The latest round of UN climate talks concluded in Bonn yesterday on an upbeat note, with a pledge that elements of a draft treaty aimed at curbing global warming would be circulated to the parties as early as July 15th.
Co-chairs Artur Runge-Metzger and Kishan Kumarsingh said: "We are determined to ensure we make these available in July towards a comprehensive new treaty in 2015 that will protect the planet and its people from dangerous climate change.
"The co-operative and positive atmosphere so self-evident here in Bonn has now translated into a significant step forward towards the elements of a draft treaty that needs to be a key outcome by the end of the year in Lima, Peru."
A further round of talks in Bonn has been scheduled for late October in advance of the UN's 20th full-scale climate change conference in Lima, which would hopefully lead to an international treaty at the 21st such gathering in Paris, in December next year.

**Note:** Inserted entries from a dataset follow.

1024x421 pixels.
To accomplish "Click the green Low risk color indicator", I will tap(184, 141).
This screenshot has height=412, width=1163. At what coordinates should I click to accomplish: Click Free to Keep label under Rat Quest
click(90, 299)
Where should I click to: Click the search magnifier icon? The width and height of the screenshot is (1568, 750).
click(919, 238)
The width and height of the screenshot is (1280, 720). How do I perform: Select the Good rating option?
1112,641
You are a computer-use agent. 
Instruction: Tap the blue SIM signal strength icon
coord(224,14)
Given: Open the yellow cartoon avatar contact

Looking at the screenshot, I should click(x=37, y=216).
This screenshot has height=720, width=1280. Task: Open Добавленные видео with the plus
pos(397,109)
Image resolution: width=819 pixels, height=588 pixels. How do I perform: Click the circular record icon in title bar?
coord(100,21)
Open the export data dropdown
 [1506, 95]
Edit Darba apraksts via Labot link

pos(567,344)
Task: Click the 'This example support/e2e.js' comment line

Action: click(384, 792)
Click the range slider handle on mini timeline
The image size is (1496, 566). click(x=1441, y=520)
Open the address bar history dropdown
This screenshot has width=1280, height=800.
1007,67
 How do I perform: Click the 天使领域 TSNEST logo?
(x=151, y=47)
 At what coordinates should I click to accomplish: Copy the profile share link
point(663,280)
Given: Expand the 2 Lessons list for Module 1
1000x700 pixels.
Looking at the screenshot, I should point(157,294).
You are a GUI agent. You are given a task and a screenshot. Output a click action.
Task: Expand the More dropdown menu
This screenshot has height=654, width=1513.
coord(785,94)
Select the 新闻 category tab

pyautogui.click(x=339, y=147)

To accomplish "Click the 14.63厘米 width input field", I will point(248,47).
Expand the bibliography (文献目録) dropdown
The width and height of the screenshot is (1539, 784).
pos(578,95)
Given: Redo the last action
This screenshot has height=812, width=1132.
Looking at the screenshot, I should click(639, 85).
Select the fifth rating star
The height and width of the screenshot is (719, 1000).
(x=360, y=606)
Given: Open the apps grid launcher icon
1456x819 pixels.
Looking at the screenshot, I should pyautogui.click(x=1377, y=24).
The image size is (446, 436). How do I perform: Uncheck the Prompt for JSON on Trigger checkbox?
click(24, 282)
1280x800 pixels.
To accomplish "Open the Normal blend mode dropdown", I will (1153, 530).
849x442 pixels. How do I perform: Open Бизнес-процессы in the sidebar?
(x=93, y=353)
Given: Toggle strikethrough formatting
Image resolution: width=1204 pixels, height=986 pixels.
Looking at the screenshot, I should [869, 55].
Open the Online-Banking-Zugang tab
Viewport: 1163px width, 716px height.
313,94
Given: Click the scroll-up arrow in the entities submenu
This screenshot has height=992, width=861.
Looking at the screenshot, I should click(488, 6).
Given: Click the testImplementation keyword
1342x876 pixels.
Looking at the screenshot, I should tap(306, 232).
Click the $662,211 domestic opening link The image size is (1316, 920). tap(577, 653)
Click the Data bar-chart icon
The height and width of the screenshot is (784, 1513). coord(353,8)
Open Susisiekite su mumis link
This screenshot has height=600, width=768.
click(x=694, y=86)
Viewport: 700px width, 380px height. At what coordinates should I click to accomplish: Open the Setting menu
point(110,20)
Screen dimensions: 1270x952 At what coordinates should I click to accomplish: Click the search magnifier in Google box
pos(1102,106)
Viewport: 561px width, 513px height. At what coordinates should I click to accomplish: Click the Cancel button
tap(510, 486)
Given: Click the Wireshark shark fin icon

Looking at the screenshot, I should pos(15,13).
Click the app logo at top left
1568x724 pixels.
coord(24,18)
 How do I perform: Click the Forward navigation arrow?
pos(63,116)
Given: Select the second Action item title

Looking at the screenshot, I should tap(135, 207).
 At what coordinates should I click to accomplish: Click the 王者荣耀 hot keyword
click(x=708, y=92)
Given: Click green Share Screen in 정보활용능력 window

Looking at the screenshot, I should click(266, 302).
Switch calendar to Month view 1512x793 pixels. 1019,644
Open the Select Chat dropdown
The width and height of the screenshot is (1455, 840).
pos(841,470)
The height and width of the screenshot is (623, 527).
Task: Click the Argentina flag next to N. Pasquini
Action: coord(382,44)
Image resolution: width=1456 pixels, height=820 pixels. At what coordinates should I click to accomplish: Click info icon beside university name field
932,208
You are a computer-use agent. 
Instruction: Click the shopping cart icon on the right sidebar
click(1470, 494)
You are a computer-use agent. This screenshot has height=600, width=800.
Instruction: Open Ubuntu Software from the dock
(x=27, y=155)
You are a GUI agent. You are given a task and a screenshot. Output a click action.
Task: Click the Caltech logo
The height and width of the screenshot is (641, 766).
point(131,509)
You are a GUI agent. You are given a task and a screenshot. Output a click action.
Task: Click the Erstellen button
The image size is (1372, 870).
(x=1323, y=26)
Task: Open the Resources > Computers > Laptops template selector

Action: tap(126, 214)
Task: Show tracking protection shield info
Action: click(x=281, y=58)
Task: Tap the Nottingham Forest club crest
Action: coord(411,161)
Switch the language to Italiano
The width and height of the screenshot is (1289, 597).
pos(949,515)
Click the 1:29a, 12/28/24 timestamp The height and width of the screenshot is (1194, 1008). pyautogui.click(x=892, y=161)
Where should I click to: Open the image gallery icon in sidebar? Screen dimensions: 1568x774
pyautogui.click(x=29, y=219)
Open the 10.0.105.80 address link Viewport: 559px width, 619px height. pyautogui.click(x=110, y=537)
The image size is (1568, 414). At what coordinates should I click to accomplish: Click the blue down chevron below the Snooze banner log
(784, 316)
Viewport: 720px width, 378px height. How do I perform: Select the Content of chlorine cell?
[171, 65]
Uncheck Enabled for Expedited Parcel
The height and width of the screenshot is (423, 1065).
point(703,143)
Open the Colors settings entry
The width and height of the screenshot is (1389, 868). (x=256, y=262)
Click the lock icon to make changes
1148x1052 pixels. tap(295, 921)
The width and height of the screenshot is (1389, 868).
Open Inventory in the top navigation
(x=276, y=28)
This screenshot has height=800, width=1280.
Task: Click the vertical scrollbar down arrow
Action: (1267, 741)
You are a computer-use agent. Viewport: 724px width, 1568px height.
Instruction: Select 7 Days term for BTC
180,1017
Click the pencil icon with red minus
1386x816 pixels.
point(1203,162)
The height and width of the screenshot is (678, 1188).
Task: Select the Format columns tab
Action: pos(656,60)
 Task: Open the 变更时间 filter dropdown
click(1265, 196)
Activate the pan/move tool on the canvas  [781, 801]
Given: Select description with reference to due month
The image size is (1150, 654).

UN climate chief Christiana Figueres said many delegates in Bonn "spoke of the growing understanding that Paris 2015 needs to be a turning point where decisive and defining pathways are put in place towards [an] ultimately carbon neutral world.
"Bonn may perhaps go down as a point in time where governments showed new and higher levels of co-operation and positivity towards a meaningful agreement in Paris and the goal of limiting a global temperature rise to under 2 degrees Celsius."
However, she said developed countries needed to "build further trust to underpin progress in Lima and success in Paris" by capitalising the new Green Climate Fund, which will finance both climate change mitigation and adaptation in developing countries.
Even the usually critical Climate Action Network of non-governmental organisations gave a cautious welcome to what it saw as "the slow drumbeat" of a momentum building towards the international agreement due to be signed in Paris at the end of 2015.
This had been underscored by "good news" from Washington and Beijing that the US and China - the world's biggest carbon emitters - are planning to limit the pollution caused by coal-fired power plants and promote renewable energy.
With the US and China now both moving to tackle global warming, Europe must ensure that its latest climate and energy package - currently under negotiation - is as ambitious as possible, according to Greenpeace International.
Following two weeks of UN climate talks in Bonn, Greenpeace's Martin Kaiser said it was "specifically" up to EU member states "not to lock in low ambition" in the package, but to give a clear signal that Europe would play its part to save the climate.
He warmly welcomed pledges by more than 60 of the 185 countries represented in Bonn to phase out dependence on climate-polluting fossil fuels - coal, oil and gas - and instead rely entirely on renewable energy sources by the middle of this century.
"It's a major breakthrough that almost one-third of the world's governments acknowledge that we have to switch from fossil fuels to clean energy in the space of one human generation," said Mr Kaiser, who heads climate politics for Greenpeace.
Tasneem Essop, head of the World Wildlife Fund's delegation, said there was a lot of hard work ahead if the "constructive spirit" in Bonn was to be translated into real political momentum.
"As Nelson Mandela once said, 'it always seems impossible, until it's done'."
One notable absentee from the talks was Noel Casserly, former assistant principal officer at the Department of the Environment; he took early retirement to set up Smart Earth, which works with developing countries on capacity-building and climate finance.